Some real-world examples from my work for the German logistics industry: In my own language combination of German to English, AI-based machine translation (MT) is still unable to consistently see beyond German’s notorious compound nouns to produce a natural English. An example I’ve seen over and over again is Erhöhung der Liefersicherheit translated as “increased delivery security” (wrong sense of Sicherheit!) or “increasing delivery reliability” (said no one, ever) instead of more robust supply chains or increasing supply chain resilience, which is what a good translator would instinctively write and what someone reading the English text would actually understand.
The web is already full of proclamations of “delivery security” – just ask Linguee, which has been scraping the internet for years to fuel the leading MT tool DeepL. But this kind of self-propagating robot reflux is only good for reducing translation expenses, not for actually getting potential customers to stop scrolling and swiping.
Moving from a merely uninspired translation to a dangerous mistranslation, here’s a jaw-dropper from my experimentation with DeepL. Can you spot the error in the chart below?

It’s hard, because this is not the kind of translation error (…ungenauigkeit = inaccuracy) that we would expect a machine to make. I only spotted it because the target text was counterintuitive, and my human brain was turned on, which is what my clients pay me for!
AI’s working model leads it to endlessly propagate human errors unless corrected by vigilant humans during machine translation post-editing (MTPE).
But how likely is that? Not at all, since MTPE is not prestigious or lucrative and is therefore often handed over to lower-skilled linguists. And the temptation is strong – given how shiny and “right” the translations appear – to skip the post-editing altogether. Everyone loves free.
The above examples are just anecdotal, of course. Individual mistranslations can be fixed. What’s problematic is the fundamental structural flaws that produce such errors to begin with, and will continue to do so.
It’s often argued that AI is the perfect tool for low-value texts that otherwise wouldn’t be translated.
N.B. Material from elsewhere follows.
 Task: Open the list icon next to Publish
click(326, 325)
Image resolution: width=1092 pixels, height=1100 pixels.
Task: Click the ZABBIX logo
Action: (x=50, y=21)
But if the accuracy of a cheap – or free – translation cannot be entirely trusted, does it have any value? Indeed, might it not actually be worse than no translation at all, since it creates risks of reputational damage and legal liability?
Since we cannot trust AI to compile error-free translations, someone has to comb through gigantic haystacks looking for the needles that almost certainly lie within. This kind of work is mind-numbing and difficult for humans, so it means most needles will never be found.
The pertinent question here: Is it more promising to meticulously search haystacks for needles, or to build your own needle-free haystack from scratch?
Language is a tool for humans to connect with other humans. Texts that are carefully written by humans and for humans in one language – whether product documentation, legal arguments, financial disclosures, marketing copy, literature, or anything else of significance – deserve to be just as carefully translated if they are to have the same impact in another language.
This is the message that we translators must continually communicate to serious clients in this new era of AI.

Michael Schubert, certified by the American Translators Association in German to English since 2006, provides premium translation services with a focus on corporate communications for the software and logistics industries. He is also an Adjunct Professor for German-to-English translation at the Middlebury Institute of International Studies at Monterey, California. Michael is a native Californian who lived in Germany for over a decade and now resides in Paris. More at www.michaelschubert.com.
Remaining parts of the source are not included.